(Stored items)
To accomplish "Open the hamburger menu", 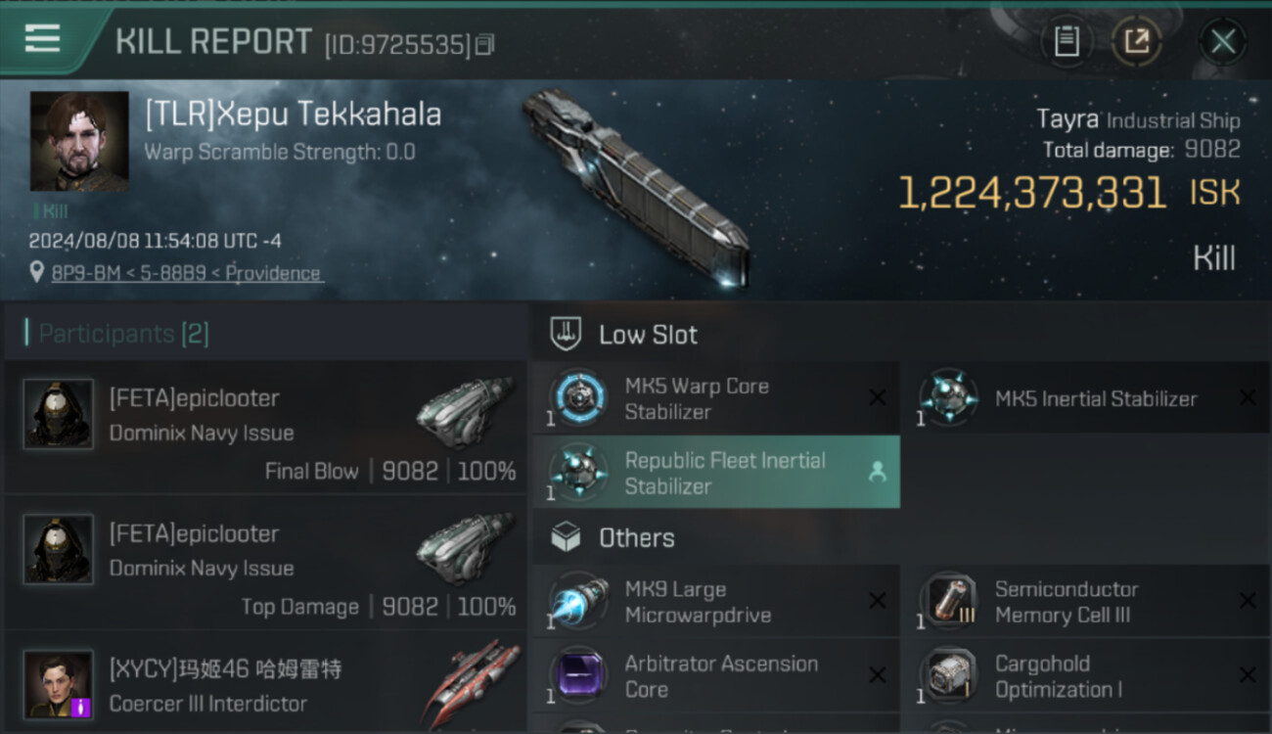I will click(x=42, y=39).
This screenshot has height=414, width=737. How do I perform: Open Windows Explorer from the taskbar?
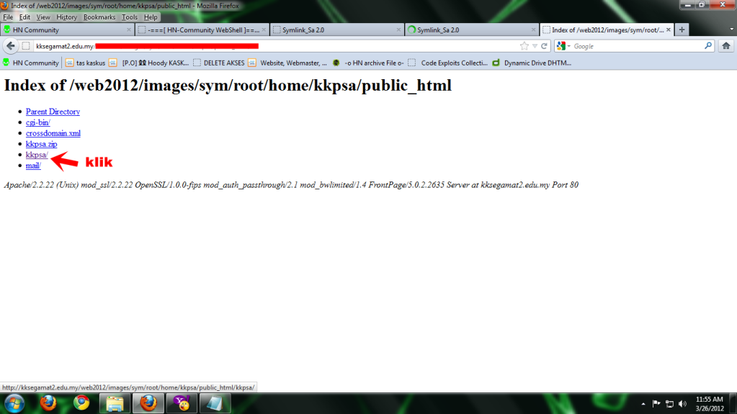(115, 402)
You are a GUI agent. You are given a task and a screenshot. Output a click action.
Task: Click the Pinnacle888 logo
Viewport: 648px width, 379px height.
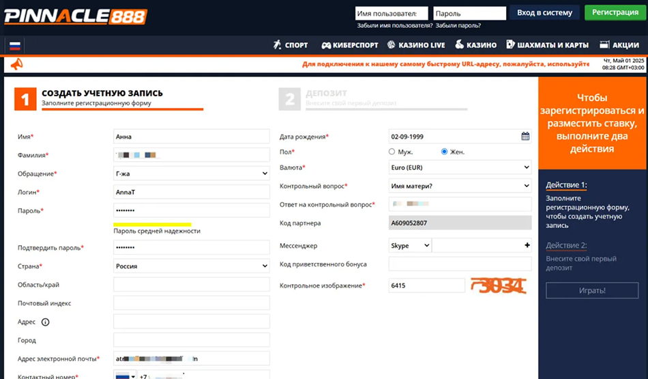(75, 16)
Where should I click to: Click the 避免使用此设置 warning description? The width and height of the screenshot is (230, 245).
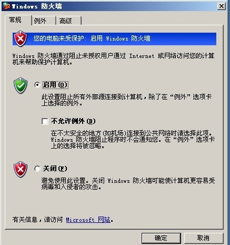[128, 184]
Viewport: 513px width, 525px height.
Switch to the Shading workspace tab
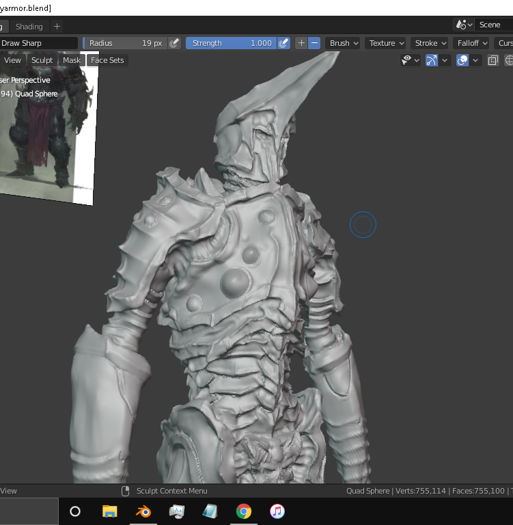click(x=29, y=27)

Task objective: Skip every picture. Repeat word for word the lines from the line holding "You are a GUI" through the end of the entries above.

Exercise output:
You are a GUI agent. You are given a task and a screenshot. Output a click action.
Task: Click the Pinnacle888 logo
Viewport: 648px width, 379px height.
(75, 16)
Where should I click to: Click the 避免使用此设置 warning description? The width and height of the screenshot is (230, 245).
[128, 184]
Viewport: 513px width, 525px height.
Switch to the Shading workspace tab
click(x=29, y=27)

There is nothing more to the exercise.